Se bem que, francamente, lain provavelmente não fez sentido nenhum pra quase ninguém. Pra mim fez algum sentido, mas também, a minha mente é uma combinação Shadowrun de tecnologia e misticismo. E os links não são à toa. Há um episódio, creio que o nove, onde uma espécie de "biografia" de lain aparece, com uma série de eventos, tecnologias e tudo o mais. A maior parte delas você aprende sobre ali em cima. Com um pouco de Google você encontra os sites sobre Memex, a obra de John C. Lilly, sobre a Semantic Web, e até mesmo PDFs do Majestic Twelve!
Enfim. Parece ser típico dessa turma fazer desenhos nonsense. Ao menos a arte é boa e os personagens são cheios de emoção.
Vale a pena. Essa semana vou gravar os primeiros CDs, faltam os dois últimos episódios chegaram eu eu gravo tudo. Sim, eu vi a série inteira, mas estou gravando os discos com legendas em português da kurenai.
Faltam vinte e seis dias para o meu aniversário!
Estou rodando Fedora Core I e funciona bem.
Creio que os benefícios desse upgrade (o sistema era Red Hat Linux 9) são basicamente a nptl e o upgrade do GNOME.
O ambiente do GNOME está caminhando lentamente para a boa usabilidade.
A interface de gravação de CDs do Nautilus (gerenciador de arquivos) é ótimo, e os drivers do kernel não precisam de comentários.
O file-roller ("winzip") funciona bem e corrigiu uns bugs mongóis da janelinha de seleção de diretório. A integração com o Nautilus é suficiente pra mim: abrir o menuzinho de contexto no .zip e escolher "Extrair" funciona.
Nas árvores de diretório do Nautilus agora além da raiz do sistema de arquivos, há também o seu diretório pessoal, e o disquete e CDs quando montados.
Há um visualizador nativo de PDFs, o gpdf, pra substituir o horrível xpdf.
O Fedora vêm com o excelente OpenOffice 1.1.
Finalmente uma calculadora científica no GNOME.
A interface gráfica para lidar com pacotes RPM (instalar, desinstalar, etc.) está mais veloz e ainda não travou. :-)

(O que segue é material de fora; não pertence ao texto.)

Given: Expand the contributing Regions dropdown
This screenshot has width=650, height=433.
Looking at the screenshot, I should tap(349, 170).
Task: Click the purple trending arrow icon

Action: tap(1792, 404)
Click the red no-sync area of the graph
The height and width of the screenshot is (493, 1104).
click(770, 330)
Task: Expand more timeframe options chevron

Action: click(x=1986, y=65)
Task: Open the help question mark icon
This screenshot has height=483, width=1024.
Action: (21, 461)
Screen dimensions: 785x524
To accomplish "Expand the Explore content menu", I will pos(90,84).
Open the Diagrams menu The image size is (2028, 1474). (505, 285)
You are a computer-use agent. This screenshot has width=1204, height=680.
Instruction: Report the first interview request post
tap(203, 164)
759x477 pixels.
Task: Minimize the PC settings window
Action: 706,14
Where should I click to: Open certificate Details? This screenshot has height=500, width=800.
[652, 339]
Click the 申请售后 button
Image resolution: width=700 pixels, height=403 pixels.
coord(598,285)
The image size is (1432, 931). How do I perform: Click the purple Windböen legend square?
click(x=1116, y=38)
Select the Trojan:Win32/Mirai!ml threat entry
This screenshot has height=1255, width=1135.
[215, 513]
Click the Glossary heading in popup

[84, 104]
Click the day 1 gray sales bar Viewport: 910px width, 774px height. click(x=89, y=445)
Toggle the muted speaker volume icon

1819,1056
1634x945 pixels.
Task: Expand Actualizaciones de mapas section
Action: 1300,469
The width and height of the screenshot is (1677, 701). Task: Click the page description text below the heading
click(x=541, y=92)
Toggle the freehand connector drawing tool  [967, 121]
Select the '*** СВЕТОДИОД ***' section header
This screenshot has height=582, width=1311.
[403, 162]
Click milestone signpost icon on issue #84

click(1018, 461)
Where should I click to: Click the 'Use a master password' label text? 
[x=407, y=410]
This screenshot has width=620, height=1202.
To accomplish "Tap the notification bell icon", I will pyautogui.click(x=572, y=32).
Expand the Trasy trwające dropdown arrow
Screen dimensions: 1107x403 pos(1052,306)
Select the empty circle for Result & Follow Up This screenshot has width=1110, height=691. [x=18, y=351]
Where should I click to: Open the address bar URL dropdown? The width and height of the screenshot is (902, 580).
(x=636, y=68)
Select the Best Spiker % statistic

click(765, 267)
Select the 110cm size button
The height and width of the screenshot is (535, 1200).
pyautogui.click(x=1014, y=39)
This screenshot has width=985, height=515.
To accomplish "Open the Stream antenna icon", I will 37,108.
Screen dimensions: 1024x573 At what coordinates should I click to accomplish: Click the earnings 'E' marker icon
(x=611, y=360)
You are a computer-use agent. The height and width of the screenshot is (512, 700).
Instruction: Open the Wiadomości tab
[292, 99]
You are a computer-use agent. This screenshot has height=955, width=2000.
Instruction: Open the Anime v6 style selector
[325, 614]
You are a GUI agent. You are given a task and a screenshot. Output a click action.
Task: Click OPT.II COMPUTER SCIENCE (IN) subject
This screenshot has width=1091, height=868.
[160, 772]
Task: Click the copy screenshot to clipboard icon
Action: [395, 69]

O gcc do sistema é versão 3.3.2, topo de linha, boa coisa especialmente pra quem depende de C++ como eu, já que o padrão é mais novo e o compilador continua evoluindo.
Infelizmente o sistema não têm suporte próprio aos novos drivers de som do Linux, o ALSA. Funcionar, funciona, é claro, feito à mão. Provavelemente o próximo release usará esses drivers, já que se tornaram o padrão da nova série do kernel.
Eu acho essa parada excelente. Esse ano vou tomar algum tempo pra escrever pequenos guias de usuário pro GNOME, como configurar coisinhas como criar atalhos no menu ou no desktop, os painéis, o Nautilus, etc.